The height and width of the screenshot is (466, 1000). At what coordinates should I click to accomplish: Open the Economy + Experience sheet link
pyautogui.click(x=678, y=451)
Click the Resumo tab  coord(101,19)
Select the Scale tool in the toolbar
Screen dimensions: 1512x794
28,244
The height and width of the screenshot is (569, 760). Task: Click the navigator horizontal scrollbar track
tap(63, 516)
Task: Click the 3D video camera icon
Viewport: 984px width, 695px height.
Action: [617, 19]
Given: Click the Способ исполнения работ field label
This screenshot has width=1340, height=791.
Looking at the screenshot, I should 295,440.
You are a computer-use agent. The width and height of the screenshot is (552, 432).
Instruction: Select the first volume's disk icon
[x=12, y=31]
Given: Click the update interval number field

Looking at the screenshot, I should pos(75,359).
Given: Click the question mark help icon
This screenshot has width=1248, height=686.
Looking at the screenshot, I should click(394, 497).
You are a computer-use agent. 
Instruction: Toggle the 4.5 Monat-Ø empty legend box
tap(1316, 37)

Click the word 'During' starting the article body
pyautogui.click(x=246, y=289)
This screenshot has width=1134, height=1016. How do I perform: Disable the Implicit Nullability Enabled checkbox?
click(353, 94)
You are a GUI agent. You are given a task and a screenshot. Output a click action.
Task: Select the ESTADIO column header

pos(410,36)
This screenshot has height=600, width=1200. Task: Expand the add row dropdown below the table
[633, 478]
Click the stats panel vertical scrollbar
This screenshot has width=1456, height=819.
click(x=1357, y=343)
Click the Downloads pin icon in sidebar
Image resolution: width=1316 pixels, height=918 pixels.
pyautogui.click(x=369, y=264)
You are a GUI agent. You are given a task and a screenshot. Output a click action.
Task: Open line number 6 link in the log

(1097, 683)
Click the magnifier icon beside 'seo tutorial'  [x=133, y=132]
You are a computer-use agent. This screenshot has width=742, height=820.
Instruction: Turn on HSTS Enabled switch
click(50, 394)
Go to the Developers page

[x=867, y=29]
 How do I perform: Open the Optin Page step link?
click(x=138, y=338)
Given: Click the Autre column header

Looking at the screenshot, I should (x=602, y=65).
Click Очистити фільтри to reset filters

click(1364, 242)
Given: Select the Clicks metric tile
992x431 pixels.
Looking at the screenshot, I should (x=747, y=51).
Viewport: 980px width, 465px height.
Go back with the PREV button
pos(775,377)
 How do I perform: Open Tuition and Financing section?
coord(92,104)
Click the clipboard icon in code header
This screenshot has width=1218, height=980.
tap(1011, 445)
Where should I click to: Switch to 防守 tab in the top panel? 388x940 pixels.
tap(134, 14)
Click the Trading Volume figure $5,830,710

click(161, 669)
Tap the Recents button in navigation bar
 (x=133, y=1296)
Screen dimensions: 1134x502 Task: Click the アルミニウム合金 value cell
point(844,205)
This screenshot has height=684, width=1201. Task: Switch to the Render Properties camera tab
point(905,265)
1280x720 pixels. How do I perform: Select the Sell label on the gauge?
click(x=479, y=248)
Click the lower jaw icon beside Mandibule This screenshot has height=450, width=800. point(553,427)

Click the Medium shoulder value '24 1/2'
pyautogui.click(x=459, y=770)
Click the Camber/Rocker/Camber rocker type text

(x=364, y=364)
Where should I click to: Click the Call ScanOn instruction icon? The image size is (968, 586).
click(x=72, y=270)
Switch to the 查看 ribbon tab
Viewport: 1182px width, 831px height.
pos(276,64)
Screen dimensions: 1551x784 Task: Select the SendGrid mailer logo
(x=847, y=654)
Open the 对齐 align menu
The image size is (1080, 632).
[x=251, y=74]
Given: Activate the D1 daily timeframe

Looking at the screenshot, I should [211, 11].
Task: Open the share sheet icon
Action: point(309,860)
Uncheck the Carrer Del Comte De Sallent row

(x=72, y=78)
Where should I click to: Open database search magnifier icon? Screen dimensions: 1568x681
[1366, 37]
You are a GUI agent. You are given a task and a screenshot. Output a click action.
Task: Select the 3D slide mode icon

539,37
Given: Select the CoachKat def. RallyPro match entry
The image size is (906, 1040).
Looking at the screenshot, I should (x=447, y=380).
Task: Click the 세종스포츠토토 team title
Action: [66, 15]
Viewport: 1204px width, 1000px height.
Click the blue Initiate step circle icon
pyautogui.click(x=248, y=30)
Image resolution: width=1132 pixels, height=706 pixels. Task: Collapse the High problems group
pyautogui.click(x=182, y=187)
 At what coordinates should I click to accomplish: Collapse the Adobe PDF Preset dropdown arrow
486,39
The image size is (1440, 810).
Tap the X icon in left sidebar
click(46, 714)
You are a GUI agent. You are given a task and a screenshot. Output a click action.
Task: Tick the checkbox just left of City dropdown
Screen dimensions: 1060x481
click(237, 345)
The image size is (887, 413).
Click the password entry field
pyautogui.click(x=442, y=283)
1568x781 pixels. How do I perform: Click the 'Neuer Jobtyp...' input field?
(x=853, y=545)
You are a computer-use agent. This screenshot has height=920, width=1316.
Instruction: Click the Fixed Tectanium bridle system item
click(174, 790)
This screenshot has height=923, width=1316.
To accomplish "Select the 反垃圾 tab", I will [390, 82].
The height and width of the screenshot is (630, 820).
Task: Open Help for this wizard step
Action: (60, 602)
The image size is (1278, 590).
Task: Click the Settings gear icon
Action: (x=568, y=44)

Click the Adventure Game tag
━━━━━━━━━━━━━━━━
▸ ASSIGNMENT: Mind each word and retype the entire listing above.

▸ ANSWER TO THIS EXERCISE:
The height and width of the screenshot is (466, 1000). At what coordinates should I click to accomplish: Open the Economy + Experience sheet link
pyautogui.click(x=678, y=451)
Click the Resumo tab  coord(101,19)
Select the Scale tool in the toolbar
Screen dimensions: 1512x794
28,244
The height and width of the screenshot is (569, 760). Task: Click the navigator horizontal scrollbar track
tap(63, 516)
Task: Click the 3D video camera icon
Viewport: 984px width, 695px height.
Action: [617, 19]
Given: Click the Способ исполнения работ field label
This screenshot has width=1340, height=791.
Looking at the screenshot, I should 295,440.
You are a computer-use agent. The width and height of the screenshot is (552, 432).
Instruction: Select the first volume's disk icon
[x=12, y=31]
Given: Click the update interval number field

Looking at the screenshot, I should pos(75,359).
Given: Click the question mark help icon
This screenshot has width=1248, height=686.
Looking at the screenshot, I should click(394, 497).
You are a computer-use agent. 
Instruction: Toggle the 4.5 Monat-Ø empty legend box
tap(1316, 37)

Click the word 'During' starting the article body
pyautogui.click(x=246, y=289)
This screenshot has width=1134, height=1016. How do I perform: Disable the Implicit Nullability Enabled checkbox?
click(353, 94)
You are a GUI agent. You are given a task and a screenshot. Output a click action.
Task: Select the ESTADIO column header

pos(410,36)
This screenshot has height=600, width=1200. Task: Expand the add row dropdown below the table
[633, 478]
Click the stats panel vertical scrollbar
This screenshot has width=1456, height=819.
click(x=1357, y=343)
Click the Downloads pin icon in sidebar
Image resolution: width=1316 pixels, height=918 pixels.
pyautogui.click(x=369, y=264)
You are a GUI agent. You are given a task and a screenshot. Output a click action.
Task: Open line number 6 link in the log

(1097, 683)
Click the magnifier icon beside 'seo tutorial'  [x=133, y=132]
You are a computer-use agent. This screenshot has width=742, height=820.
Instruction: Turn on HSTS Enabled switch
click(50, 394)
Go to the Developers page

[x=867, y=29]
 How do I perform: Open the Optin Page step link?
click(x=138, y=338)
Given: Click the Autre column header

Looking at the screenshot, I should (x=602, y=65).
Click Очистити фільтри to reset filters

click(1364, 242)
Given: Select the Clicks metric tile
992x431 pixels.
Looking at the screenshot, I should (x=747, y=51).
Viewport: 980px width, 465px height.
Go back with the PREV button
pos(775,377)
 How do I perform: Open Tuition and Financing section?
coord(92,104)
Click the clipboard icon in code header
This screenshot has width=1218, height=980.
tap(1011, 445)
Where should I click to: Switch to 防守 tab in the top panel? 388x940 pixels.
tap(134, 14)
Click the Trading Volume figure $5,830,710

click(161, 669)
Tap the Recents button in navigation bar
 (x=133, y=1296)
Screen dimensions: 1134x502 Task: Click the アルミニウム合金 value cell
point(844,205)
This screenshot has height=684, width=1201. Task: Switch to the Render Properties camera tab
point(905,265)
1280x720 pixels. How do I perform: Select the Sell label on the gauge?
click(x=479, y=248)
Click the lower jaw icon beside Mandibule This screenshot has height=450, width=800. point(553,427)

Click the Medium shoulder value '24 1/2'
pyautogui.click(x=459, y=770)
Click the Camber/Rocker/Camber rocker type text

(x=364, y=364)
Where should I click to: Click the Call ScanOn instruction icon? The image size is (968, 586).
click(x=72, y=270)
Switch to the 查看 ribbon tab
Viewport: 1182px width, 831px height.
pos(276,64)
Screen dimensions: 1551x784 Task: Select the SendGrid mailer logo
(x=847, y=654)
Open the 对齐 align menu
The image size is (1080, 632).
[x=251, y=74]
Given: Activate the D1 daily timeframe

Looking at the screenshot, I should [211, 11].
Task: Open the share sheet icon
Action: point(309,860)
Uncheck the Carrer Del Comte De Sallent row

(x=72, y=78)
Where should I click to: Open database search magnifier icon? Screen dimensions: 1568x681
[1366, 37]
You are a GUI agent. You are given a task and a screenshot. Output a click action.
Task: Select the 3D slide mode icon

539,37
Given: Select the CoachKat def. RallyPro match entry
The image size is (906, 1040).
Looking at the screenshot, I should (x=447, y=380).
Task: Click the 세종스포츠토토 team title
Action: [66, 15]
Viewport: 1204px width, 1000px height.
Click the blue Initiate step circle icon
pyautogui.click(x=248, y=30)
Image resolution: width=1132 pixels, height=706 pixels. Task: Collapse the High problems group
pyautogui.click(x=182, y=187)
 At what coordinates should I click to accomplish: Collapse the Adobe PDF Preset dropdown arrow
486,39
The image size is (1440, 810).
Tap the X icon in left sidebar
click(46, 714)
You are a GUI agent. You are given a task and a screenshot. Output a click action.
Task: Tick the checkbox just left of City dropdown
Screen dimensions: 1060x481
click(237, 345)
The image size is (887, 413).
Click the password entry field
pyautogui.click(x=442, y=283)
1568x781 pixels. How do I perform: Click the 'Neuer Jobtyp...' input field?
(x=853, y=545)
You are a computer-use agent. This screenshot has height=920, width=1316.
Instruction: Click the Fixed Tectanium bridle system item
click(174, 790)
This screenshot has height=923, width=1316.
To accomplish "Select the 反垃圾 tab", I will [390, 82].
The height and width of the screenshot is (630, 820).
Task: Open Help for this wizard step
Action: (60, 602)
The image size is (1278, 590).
Task: Click the Settings gear icon
Action: (x=568, y=44)

Click the Adventure Game tag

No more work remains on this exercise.